L’histoire se passe dans une ville française moyenne. On reconnait des endroits de Bordeaux. C’est celle de Malik, un retraité africain macho et traditionnaliste qui voit son monde s’écrouler quand sa femme Hortense, bien plus jeune, qui travaille comme infirmière (puissante Mata Gabin, qui n’est ici qu’un personnage plutôt secondaire), le quitte pour un Français, le laissant tout seul avec leurs deux petits garçons. Tout le monde va se mêler de son histoire : la concierge de son immeuble, cinquante ans, célibataire, avec qui s’instaure une grande relation de séduction ; son fils Dany, dont il découvre avec horreur qu’il est gay ; sa belle-soeur Mama Afoué, une imposante et envahissante "mama benz" qui débarque pour l’occasion de Côte d’Ivoire ; sans parler de Amina (la très charmante Aïssa Maïga vue déjà dans "Bamako" d’Abderrahmane Sissako et dans plusieurs films français), une jeune fille d’origine africaine qui a fui ses parents parce qu’elle est enceinte et qui vient trouver refuge chez lui, sur les conseils de Dany... Bref, l’histoire se règle en famille élargie, "à l’Africaine".

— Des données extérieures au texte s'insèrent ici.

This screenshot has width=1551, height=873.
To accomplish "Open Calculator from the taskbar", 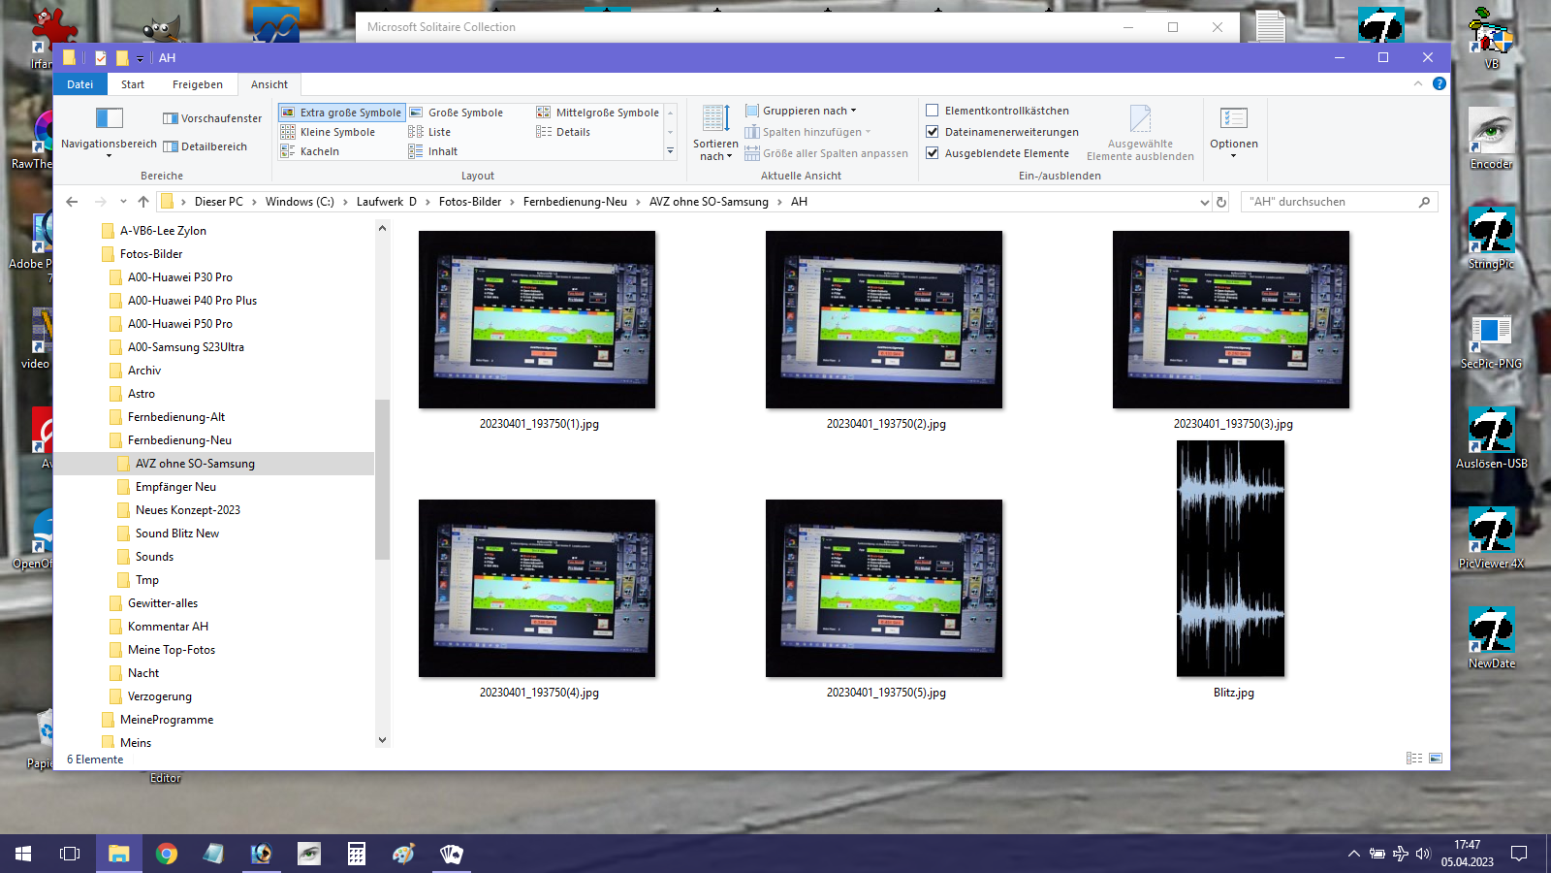I will coord(357,854).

L’arrivée dans sa vie de la belle et mystérieuse Amina, de Myriam, la voisine trop seule, puis de Mama Affoué, sa belle-sœur qui débarque d’Abidjan, vont faire avancer les choses à grands pas.

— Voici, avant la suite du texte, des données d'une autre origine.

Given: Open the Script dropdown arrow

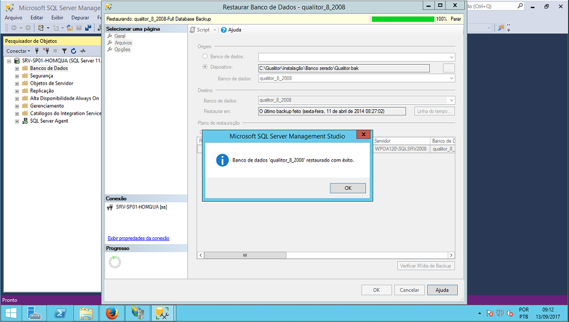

Une comédie familiale dans les règles du genre, le film a repris et assumé toutes les formules. Portes qui claquent comme dans tout bon vaudeville. Personnages campés à la hache, dialogues toniques et vifs. Effusions sentimentales et réconciliations sur l’oreiller. Ton délibérément léger et optimiste. A la fin, morale de comédie oblige, Dany, le fils gay annonce à son père qu’il va épouser Amina car il a un désir de paternité. Le vieux Malik n’y voit que du feu et tout le monde est content ! Mais dans le registre de la comédie, on est resté assez conventionnel : trop sitcom et pas assez burlesque. Aidé de Marc Gautron (qui a collaboré notamment avec une autre cinéaste amoureuse de la comédie, Fanta Regina Nacro), et Isabelle Boni-Claverie, scénariste et cinéaste navigant entre France et Côte d’Ivoire, Mahamat-Saleh Haroun a peaufiné un scénario rigoureux et classique, mais sans surprise, sans magie, sans loufoquerie. La scène où Malik s’embobine de bande velpo pour s’introduire à l’hôpital et espionner sa femme est drôle et burlesque. Elle relève du pur gag. Dommage que ce ne soit qu’une ou deux tentatives et que le reste du film se déroule avec des scènes dans l’ensemble plus réalistes. La dimension sexe est aussi largement édulcorée par rapport à l’attente que réveille le titre. Notons tout de même l’une des meilleures scènes du film, dans laquelle on voit que l’on a affaire à un vrai cinéaste et non pas à une sitcom : la scène où Malik masse le pied de sa concierge et où l’on a l’impression de vivre un orgasme en direct. Certains dialogues sont drôles, comme lorsque tout le monde relève la prononciation de Malik qui n’arrive pas dire les "u" ou encore lorsque la cousine d’Afrique se met à boire du vin en se justifiant : "je suis une musulmane de gauche". On joue sur les "parlers" africains, les façons de dire, mais sans que l’on puisse retenir une vraie verve. Ce n’est ni déjanté, ni délirant, ni hilarant. L’ironie est là, mais elle pourrait être plus mordante. La sauce gombo est bonne, mais elle manque un peu de piment, dé.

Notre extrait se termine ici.